Policy case study: the impact of digital platforms paying for news in Australia

Chris Gogos bargaining codes
Chris Gogos (right) says the code has benefitted his publication and highlights possible improvements. Credit: Chris Gogos

In March 2021, Australia introduced its News Media Bargaining Code – a world-first piece of legislation that sought to ensure that “news media businesses are fairly remunerated for the content they generate, helping to sustain public interest journalism in Australia.”

The competition regulator, the Australian Competition and Consumer Commission (ACCC), had proposed the code in the face of news companies’ ever dwindling revenues.

Today, similar codes are being discussed or introduced around the world, including in other MFC member countries – most recently in Canada. Meanwhile Indonesia is drafting a code, the EU adopted a copyright law in 2019 forcing platforms to pay for news content, and there have been legislative talks, official discussions and campaigns for codes in Brazil, India, South Africa and California.

The struggle to remain financially viable is one of the key media freedom challenges across the world. So now is a good time to ask – what has been learned from the Australian experience? And has the code provided benefits to news organisations there – including small publishers, whose business models are especially vulnerable to the migration of audiences to digital?

“Bedrock to remain sustainable”

According to a review of the first year of the code, commissioned by the Australian government, the impact so far has been positive. The final report of the Australian Treasury’s statutory review into the News Media Bargaining Code, released by the Albanese government in December 2022, said that “it is reasonable to conclude that the Code has been a success to date.”

The report recognized that some news businesses had not secured deals with Meta and/or Google; however, it also said that “over 30 commercial agreements had been struck, agreements that were highly unlikely to have been made without the Code. On the evidence available to the review, at least some of these agreements have enabled news businesses to, in particular, employ additional journalists and make other valuable investments to assist their operations.”

Chris Gogos is the Director and Publisher of Neos Kosmos, a leading Greek community newspaper and website with 85,000 print and 350,000 online monthly readers. He says the code “is a benefit to us no doubt.”

He says that while “the sustainability of hiring, maintaining and even growing our journalist pool is still very uncertain, the deal does provide us with a small buffer”. The firm has not made any redundancies in the past year and has been able to begin expanding its user payment model.

“It’s definitely helping us create the bedrock to remain sustainable,” Mr Gogos says.

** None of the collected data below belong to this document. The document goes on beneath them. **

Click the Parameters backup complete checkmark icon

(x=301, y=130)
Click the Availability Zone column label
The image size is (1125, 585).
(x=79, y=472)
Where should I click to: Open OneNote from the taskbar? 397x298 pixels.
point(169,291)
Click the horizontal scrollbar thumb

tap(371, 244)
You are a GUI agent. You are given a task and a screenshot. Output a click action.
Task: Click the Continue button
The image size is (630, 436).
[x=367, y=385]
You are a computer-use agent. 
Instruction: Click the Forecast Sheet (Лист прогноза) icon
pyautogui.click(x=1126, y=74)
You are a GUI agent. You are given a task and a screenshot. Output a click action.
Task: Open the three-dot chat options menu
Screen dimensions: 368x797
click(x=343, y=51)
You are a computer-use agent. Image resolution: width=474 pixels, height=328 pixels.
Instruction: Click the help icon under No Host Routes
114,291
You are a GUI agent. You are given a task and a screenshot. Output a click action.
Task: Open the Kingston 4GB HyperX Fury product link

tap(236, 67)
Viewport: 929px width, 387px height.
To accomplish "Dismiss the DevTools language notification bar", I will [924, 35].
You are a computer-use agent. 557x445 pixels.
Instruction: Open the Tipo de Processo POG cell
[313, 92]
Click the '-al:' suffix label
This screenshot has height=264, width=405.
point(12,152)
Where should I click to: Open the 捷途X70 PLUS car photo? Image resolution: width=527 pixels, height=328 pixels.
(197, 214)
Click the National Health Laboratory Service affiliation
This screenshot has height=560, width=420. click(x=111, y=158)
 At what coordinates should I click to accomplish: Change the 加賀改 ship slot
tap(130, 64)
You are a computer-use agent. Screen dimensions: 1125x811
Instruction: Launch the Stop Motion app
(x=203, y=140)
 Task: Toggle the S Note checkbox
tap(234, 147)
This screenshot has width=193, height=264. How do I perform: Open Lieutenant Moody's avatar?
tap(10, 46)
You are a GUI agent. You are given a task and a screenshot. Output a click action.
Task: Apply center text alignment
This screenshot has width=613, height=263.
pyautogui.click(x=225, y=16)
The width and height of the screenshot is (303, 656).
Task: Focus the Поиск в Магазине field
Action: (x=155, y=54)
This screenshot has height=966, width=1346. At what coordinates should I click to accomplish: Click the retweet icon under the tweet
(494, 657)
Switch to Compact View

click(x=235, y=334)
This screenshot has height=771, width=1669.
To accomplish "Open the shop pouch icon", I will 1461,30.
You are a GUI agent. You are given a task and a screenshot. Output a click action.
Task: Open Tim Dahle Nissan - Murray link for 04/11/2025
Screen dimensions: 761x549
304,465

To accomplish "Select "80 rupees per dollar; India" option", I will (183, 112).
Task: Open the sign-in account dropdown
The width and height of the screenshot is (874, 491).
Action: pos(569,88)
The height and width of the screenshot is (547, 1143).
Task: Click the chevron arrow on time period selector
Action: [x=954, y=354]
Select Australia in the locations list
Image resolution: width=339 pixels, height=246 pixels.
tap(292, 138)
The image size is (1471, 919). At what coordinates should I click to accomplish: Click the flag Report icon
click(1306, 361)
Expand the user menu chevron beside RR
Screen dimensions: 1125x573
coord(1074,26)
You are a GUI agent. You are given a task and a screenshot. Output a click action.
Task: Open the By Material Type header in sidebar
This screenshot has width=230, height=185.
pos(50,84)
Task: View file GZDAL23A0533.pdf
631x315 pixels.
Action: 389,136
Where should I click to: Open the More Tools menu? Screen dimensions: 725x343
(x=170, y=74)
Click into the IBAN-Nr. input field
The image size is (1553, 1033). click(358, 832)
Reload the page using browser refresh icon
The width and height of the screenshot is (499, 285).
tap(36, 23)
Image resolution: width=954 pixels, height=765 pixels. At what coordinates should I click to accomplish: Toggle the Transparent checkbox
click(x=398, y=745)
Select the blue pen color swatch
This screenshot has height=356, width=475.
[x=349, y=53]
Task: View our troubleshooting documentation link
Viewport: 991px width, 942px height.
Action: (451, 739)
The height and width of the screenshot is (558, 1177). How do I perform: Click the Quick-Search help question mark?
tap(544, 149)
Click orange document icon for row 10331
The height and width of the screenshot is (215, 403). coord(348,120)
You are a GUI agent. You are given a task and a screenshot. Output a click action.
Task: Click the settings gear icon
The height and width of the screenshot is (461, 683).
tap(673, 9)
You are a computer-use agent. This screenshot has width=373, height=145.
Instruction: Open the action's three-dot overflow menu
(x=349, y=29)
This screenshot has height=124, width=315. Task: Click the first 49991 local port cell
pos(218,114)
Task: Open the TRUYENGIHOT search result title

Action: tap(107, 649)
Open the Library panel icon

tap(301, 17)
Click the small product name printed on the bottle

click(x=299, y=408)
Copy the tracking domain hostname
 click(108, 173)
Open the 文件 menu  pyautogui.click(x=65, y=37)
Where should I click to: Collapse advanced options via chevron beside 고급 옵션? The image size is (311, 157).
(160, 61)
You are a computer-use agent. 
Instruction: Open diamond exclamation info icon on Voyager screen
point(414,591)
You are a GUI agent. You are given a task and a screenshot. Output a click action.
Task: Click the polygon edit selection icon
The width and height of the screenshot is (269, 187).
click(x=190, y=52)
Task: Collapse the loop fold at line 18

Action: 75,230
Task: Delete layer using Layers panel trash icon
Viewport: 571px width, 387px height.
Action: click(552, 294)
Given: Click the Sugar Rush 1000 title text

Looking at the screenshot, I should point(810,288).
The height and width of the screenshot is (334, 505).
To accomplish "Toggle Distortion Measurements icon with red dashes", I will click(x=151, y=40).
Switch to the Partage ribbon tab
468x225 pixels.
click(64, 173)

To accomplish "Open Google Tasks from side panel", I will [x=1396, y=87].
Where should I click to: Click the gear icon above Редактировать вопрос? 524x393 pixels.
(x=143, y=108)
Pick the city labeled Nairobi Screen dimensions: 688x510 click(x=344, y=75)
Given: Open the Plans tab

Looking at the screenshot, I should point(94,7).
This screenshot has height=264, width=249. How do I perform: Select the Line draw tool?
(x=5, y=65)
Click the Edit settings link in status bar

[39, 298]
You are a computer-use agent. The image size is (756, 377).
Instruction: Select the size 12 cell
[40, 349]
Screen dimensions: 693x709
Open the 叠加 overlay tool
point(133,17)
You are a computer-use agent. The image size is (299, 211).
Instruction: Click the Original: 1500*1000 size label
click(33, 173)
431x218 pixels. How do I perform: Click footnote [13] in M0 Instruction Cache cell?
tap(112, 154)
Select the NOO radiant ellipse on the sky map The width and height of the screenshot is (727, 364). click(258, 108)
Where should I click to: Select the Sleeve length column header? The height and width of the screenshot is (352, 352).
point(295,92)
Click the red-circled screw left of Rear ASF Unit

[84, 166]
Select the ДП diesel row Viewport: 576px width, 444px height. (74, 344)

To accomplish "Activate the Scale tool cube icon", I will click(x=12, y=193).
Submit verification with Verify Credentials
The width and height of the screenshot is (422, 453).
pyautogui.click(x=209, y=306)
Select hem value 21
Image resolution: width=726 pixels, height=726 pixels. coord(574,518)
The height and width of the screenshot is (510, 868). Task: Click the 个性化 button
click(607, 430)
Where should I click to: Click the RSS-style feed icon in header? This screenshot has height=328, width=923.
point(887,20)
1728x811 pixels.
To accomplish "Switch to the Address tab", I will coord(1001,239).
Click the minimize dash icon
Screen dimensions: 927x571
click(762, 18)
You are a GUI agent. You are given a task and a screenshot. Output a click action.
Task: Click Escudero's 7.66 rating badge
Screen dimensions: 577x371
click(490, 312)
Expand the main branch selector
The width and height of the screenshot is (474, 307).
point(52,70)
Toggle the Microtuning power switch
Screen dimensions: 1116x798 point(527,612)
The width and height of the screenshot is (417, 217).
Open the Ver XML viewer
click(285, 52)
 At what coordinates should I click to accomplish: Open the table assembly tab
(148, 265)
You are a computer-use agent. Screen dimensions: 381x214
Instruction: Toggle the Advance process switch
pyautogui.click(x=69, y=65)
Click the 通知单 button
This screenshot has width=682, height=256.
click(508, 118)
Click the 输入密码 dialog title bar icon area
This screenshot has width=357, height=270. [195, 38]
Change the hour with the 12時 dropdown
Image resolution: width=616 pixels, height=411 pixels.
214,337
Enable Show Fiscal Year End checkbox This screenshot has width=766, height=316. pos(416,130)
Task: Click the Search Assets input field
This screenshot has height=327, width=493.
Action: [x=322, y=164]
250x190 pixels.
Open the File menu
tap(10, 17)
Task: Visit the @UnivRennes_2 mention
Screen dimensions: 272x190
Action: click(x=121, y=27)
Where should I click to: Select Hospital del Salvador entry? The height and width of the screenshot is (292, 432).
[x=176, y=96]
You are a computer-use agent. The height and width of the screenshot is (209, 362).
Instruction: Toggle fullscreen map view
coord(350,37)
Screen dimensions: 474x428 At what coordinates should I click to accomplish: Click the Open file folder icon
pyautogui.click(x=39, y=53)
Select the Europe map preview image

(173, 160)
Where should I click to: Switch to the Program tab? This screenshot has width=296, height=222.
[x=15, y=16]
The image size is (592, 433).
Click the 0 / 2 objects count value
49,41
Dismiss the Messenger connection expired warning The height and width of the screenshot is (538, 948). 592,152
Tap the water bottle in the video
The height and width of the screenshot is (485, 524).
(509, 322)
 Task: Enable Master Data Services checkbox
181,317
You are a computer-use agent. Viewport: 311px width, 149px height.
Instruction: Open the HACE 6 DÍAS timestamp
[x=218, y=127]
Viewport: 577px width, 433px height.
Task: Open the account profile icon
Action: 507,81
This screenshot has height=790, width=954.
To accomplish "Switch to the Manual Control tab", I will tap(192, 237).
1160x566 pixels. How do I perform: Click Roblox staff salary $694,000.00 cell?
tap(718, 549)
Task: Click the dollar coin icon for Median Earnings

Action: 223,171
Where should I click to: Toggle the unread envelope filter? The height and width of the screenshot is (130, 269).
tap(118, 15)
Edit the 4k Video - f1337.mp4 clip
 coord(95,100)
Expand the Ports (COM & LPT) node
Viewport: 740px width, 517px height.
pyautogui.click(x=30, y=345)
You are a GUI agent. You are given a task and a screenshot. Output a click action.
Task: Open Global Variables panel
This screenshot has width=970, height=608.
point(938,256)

Nelson Yap bargaining codes
Nelson Yap is hopeful that more codes can be brought in around the world to help medium and small publishers. Credit: Nelson Yap

Nelson Yap, publisher of the Australian Property Journal, says that “small and independent publishers have benefitted from the Australian code, which is why lawmakers around the world ought to introduce their own codes.”

He highlighted that the code has benefitted some publishers in rural areas with populations of less than 10,000 that had seen other media stop serving them.

No easy access for deals

Even if these small publishers have seen benefits, securing those benefits has not been straightforward. Once the code was in force, Google and Meta primarily made agreements with the larger companies in Australia’s news landscape, such as News Corp Australia, Nine-Fairfax, the ABC and Seven. And in making deals with them, the tech giants were able to swiftly compensate a large swathe of Australian media. 

In contrast, Chris Gogos explains, “there were all these smaller players, like us and others, who didn’t actually have access [to Google and Meta] to do deals.”

“And even if you did, you’d actually be in a very poor negotiating position because you’re a tiny player trying to negotiate,” he adds.

To tackle this challenge, one group of small publishers came together to form the Public Interest Publishers Alliance, or PIPA. Over more than six months they gathered 24 independent publishers who were willing to join – among them women’s health, arts, science, environment, Italian, Indian and Chinese publications. Among them were Gogos’ and Yap’s media outlets – the latter being a Co-Chair of PIPA.

“The code benefitted the big media players initially,” says Lawrence Gibbons, also a PIPA Co-Chair, who publishes City Hub in inner-Sydney and the Star Observer, Australia’s largest LGBT publication, “but we have found that with us [as a group], Google was willing to support and negotiate in good faith with small and independent publishers.”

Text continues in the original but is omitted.